[Prompt]: Reproduce every record below word for word and include no pictures.

[Data listing]:
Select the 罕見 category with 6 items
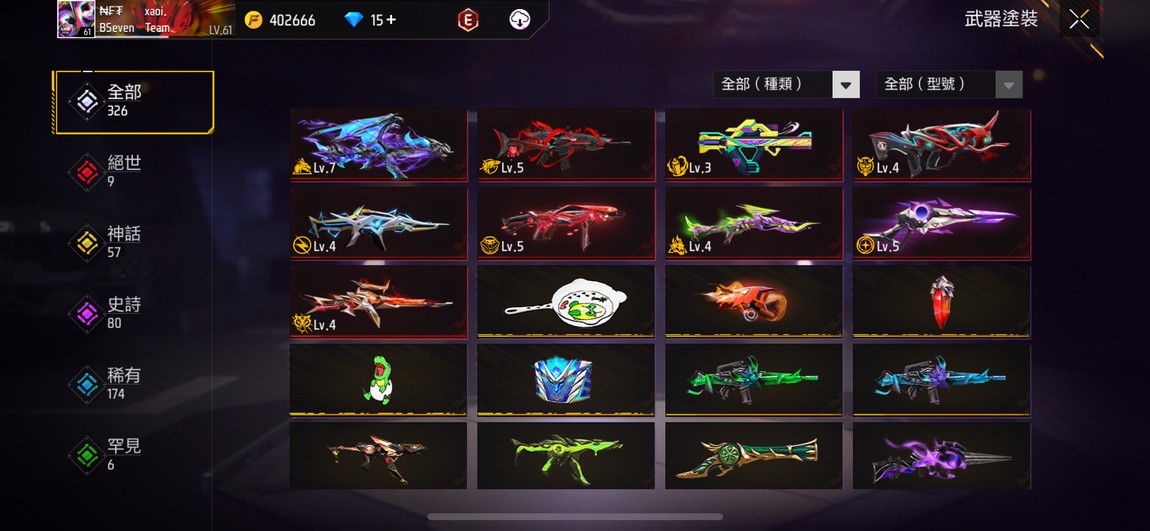Image resolution: width=1150 pixels, height=531 pixels. (133, 455)
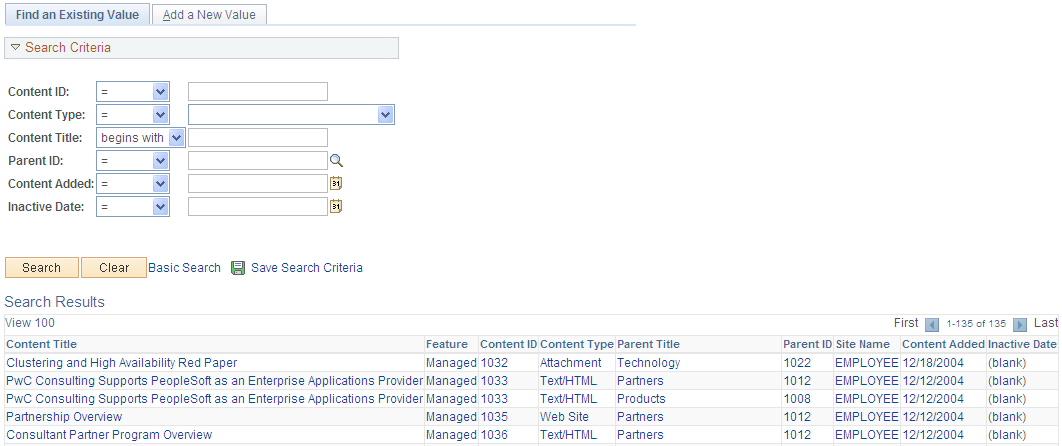
Task: Switch to Basic Search link
Action: click(x=184, y=267)
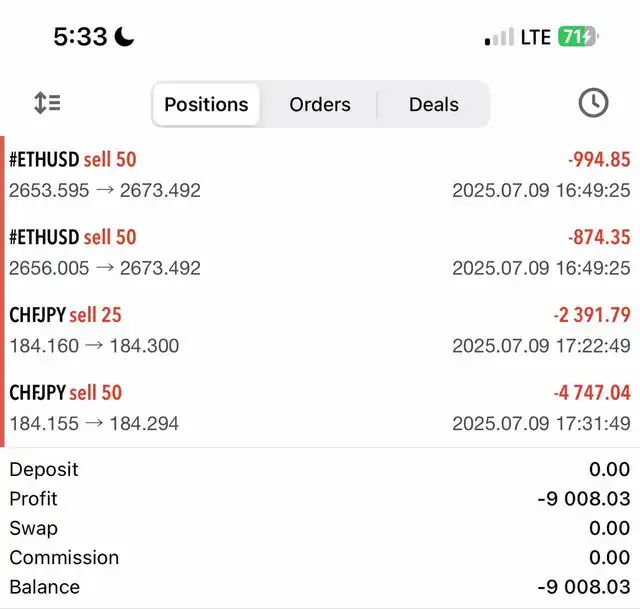Tap the sort order icon
Screen dimensions: 640x609
coord(47,103)
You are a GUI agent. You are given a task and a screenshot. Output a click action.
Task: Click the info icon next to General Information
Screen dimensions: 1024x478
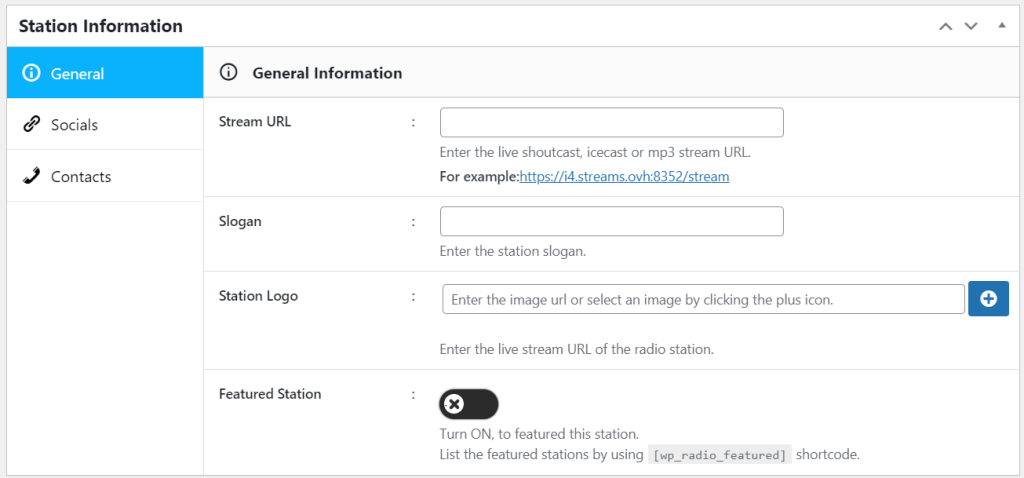[x=228, y=72]
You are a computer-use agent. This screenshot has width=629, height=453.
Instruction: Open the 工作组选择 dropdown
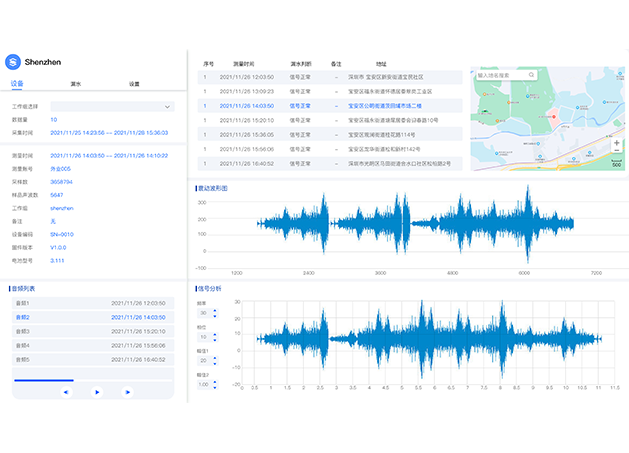pos(112,106)
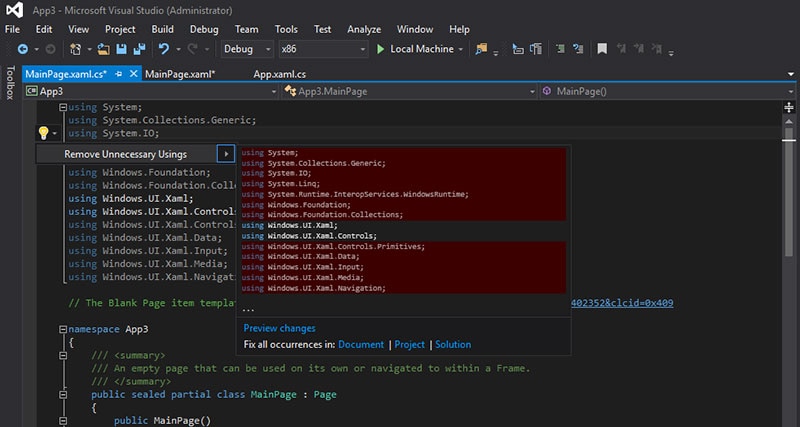
Task: Fix all occurrences in Solution link
Action: tap(452, 344)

[Your solution]:
Select the 罕見 category with 6 items
Image resolution: width=1150 pixels, height=531 pixels. (133, 455)
Task: Switch to Basic Search link
Action: click(x=184, y=267)
Tap the sort order icon
Screen dimensions: 640x609
coord(47,103)
You are a GUI agent. You are given a task and a screenshot. Output a click action.
Task: Click the info icon next to General Information
Screen dimensions: 1024x478
[x=228, y=72]
You are a computer-use agent. This screenshot has width=629, height=453.
Instruction: Open the 工作组选择 dropdown
pos(112,106)
Task: Fix all occurrences in Solution link
Action: tap(452, 344)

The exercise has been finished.